In the High Court, the Court looked at the decision in ICM Agricultural Pty Ltd v The Commonwealth. The plaintiffs, ICM and Hillston, held bore licences which had been granted under the Water Act 1912 (NSW). These bore licences were converted by the NSW Government, and replaced with water access licences granted under the Water Management Act 2000. The plaintiffs' water entitlement decreased overall by between 66 and 70 percent.

In 2004, an Intergovernmental Agreement on a National Water Initiative was reached between the Federal Government and the State governments of NSW, Victoria, Queensland, ACT, the Northern Territory and South Australia. This agreement led to the National Water Commission Act and the creation of the National Water Commission, which awarded federal funding to particular State projects that related to water.

The NSW Government received funding to commence a project which involved replacing the Water Act 1912 bore licences with water access licences, and in doing so, achieved an overall 56 percent reduction in water entitlements of the lower Lachlan groundwater system. The plaintiffs contended that replacing their bore licences with access licences (and reducing their entitlements) involved an acquisition of property other than on just terms, in contravention of the Constitution.

Section 51(xxxi) of the Constitution provides that the Federal Government has the power to make laws about the acquisition of property on just terms. Over the years, this has meant that compensation has been paid to expropriated owners of both real and personal property acquired by the Federal Government. However, there is no requirement for State governments to compensate on just terms.

The plaintiffs contended that the National Water Commission, by administering Federal financial assistance to the States, provided evidence of a funding agreement necessary to implement the sustainability objectives of the Intergovernmental Agreement reached between the Federal Government and the States. The High Court found in favour of the plaintiffs, and held that the funding agreement did not mean that the NSW Government could acquire property on other than just terms.

The High Court decision

In the High Court, Mr Spencer argued that the Federal Natural Resources Management (Financial Assistance) Act 1992 and the National Trust of Australia Act 1997 represented an informal agreement between the NSW State and Federal Government, which provided for Federal funding conditional upon the NSW Government's acquisition of property.

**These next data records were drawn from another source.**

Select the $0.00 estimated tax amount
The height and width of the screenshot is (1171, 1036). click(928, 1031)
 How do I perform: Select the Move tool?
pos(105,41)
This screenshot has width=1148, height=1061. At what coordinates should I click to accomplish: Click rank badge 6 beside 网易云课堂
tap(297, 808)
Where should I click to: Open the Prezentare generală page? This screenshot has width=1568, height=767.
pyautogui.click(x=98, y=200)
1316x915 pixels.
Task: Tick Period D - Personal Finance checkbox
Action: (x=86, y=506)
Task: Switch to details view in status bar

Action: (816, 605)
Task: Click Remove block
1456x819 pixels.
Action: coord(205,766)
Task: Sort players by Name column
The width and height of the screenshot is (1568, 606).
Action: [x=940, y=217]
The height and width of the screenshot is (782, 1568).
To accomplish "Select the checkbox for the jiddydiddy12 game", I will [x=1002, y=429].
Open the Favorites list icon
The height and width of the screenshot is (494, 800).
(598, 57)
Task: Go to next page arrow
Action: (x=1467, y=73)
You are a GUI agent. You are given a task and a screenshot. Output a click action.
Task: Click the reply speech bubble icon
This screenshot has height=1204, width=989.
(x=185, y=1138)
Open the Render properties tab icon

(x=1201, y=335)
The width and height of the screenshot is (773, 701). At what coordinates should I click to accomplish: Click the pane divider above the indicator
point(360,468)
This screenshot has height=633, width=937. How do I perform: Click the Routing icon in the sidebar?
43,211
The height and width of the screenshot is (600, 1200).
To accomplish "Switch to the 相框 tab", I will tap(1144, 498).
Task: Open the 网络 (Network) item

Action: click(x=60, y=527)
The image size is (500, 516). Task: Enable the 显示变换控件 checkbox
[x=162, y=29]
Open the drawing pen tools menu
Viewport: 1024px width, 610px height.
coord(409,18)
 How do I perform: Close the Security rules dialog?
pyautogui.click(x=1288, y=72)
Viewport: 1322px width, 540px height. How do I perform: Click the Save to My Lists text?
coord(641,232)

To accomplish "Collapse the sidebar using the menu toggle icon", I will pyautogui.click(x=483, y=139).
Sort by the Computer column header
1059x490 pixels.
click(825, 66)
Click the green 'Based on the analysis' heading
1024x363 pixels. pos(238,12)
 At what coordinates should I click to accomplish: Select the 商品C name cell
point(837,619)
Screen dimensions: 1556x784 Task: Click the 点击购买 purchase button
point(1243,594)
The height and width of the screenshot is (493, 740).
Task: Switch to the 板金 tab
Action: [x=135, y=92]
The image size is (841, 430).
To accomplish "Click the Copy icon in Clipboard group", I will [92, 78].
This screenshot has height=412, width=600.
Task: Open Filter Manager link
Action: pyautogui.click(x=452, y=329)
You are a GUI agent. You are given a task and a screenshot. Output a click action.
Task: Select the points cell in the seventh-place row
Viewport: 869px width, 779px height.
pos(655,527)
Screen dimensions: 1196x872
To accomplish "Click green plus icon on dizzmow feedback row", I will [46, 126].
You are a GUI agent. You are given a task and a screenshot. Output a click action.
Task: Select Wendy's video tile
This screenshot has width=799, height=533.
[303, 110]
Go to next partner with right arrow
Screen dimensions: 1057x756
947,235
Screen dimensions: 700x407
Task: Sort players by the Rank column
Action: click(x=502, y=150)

Mr Spencer argued that in entering into an arrangement with the NSW Government, the Federal Government had attempted to circumvent the just terms provision of the Constitution to avoid paying him compensation. Mr Spencer argued that the Federal Government then benefited from the carbon sequestration and abatement in the now-protected land. In doing so, the Federal Government was able to meet its international Kyoto Protocol obligations for greenhouse gas abatement without compensating farmers.

The High Court made it clear that in light of the recent decision of ICM Agricultural Pty Ltd (which, at the time, was not available to the Federal Court), it could no longer be said the Mr Spencer had no reasonable prospects of successfully conducting proceedings against the Commonwealth.

The High Court ruled in Mr Spencer's favour, finding that there are important questions of constitutional law and fact at stake relating to informal arrangements between the Commonwealth and the State. Accordingly, the decision of the Full Federal Court was set aside, and Mr Spencer was awarded costs.

Mr Spencer's case has been supported by the NSW Farmers' Association, who were granted leave to intervene in support on his behalf. The Attorney-Generals of Western Australia, Victoria, South Australia and NSW also intervened on behalf of the Commonwealth against Mr Spencer.

Mr Spencer claims that there are millions of hectares of land that have been "stolen" from farmers in circumstances similar to his own. The High Court decision means that Mr Spencer's case will be returned to the Federal Court. Given the amount of land and potential for compensation that is at stake, this case will continue to receive careful attention from landholders and government at both State and Federal level.